Canadian Prime Minister King Rob Ford appoints Busty McKnockers as new Governor General!
Canada under Prime Minister Rob Ford
Scott Feschuk imagines: 'No whining OK? I've made mistakes, and I have an after-party to go to.'
Wednesday, November 20, 2013
Scott Feschuk imagines: 'No whining OK? I've made mistakes, and I have an after-party to go to.'
Wednesday, November 20, 2013
Photo illustration by Liz Sullivan |
News item: Rob Ford said this week that he wants to run for prime minister.
The year is 2021. A former stripper, recently appointed Governor General by Prime Minister Ford, prepares to deliver the Speech from the Throne. As is custom, the GG and PM share the floor of the Senate. Breaking with convention, the GG is seated on the PM’s lap.

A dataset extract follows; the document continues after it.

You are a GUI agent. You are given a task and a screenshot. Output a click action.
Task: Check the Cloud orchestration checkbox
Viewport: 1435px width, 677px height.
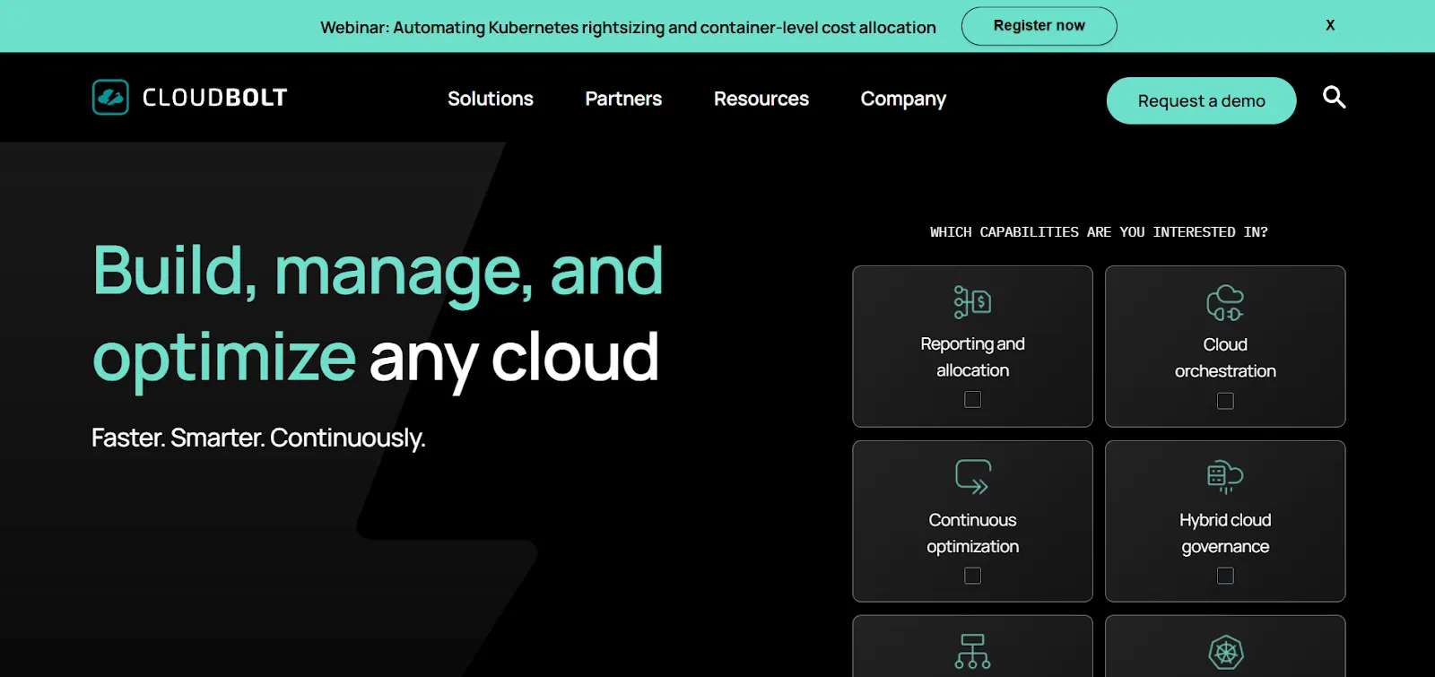coord(1225,401)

Governor General Busty McKnockers: Honourable senators, members of the House, esteemed waitresses from the Hooters out near the airport, a monkey for some reason, ladies and gentlemen:
We gather to open the second session of the 43rd Parliament. Today, our country stands as a model for the world—admired for our freedom, respected for our values, renowned for a subway line that extends from Scarborough to Winnipeg, providing high-density transit to the scattered hermits of various remote locations.
Your Prime Minister has travelled this land. He has met with ordinary people. He has heard their concerns. And he has returned with a list of women who have “nice cans.” At his insistence, I will read from that list:
- Amber, a blackjack dealer in Saskatoon.
- Shannon. Possibly from Guelph, but it’s a little hazy.
- One chick he saw from his limo. She was eating an ice cream cone, if that helps.
- I can’t make this one out, because it’s written on the back of a hash-brown wrapper, but I think it says . . . Donna D.D.?
Ford: Your majesticness, that’s double-D Donna. Because, you know . . . [He makes the ample-bosom gesture]. That means her boobs were big.
McKnockers: Nous sommes 35 millions de personnes provenant—
Ford: Hang on, what is that—Polish? Klingon? You’re doing it wrong, your highnessnence. Lemme finish up, OK?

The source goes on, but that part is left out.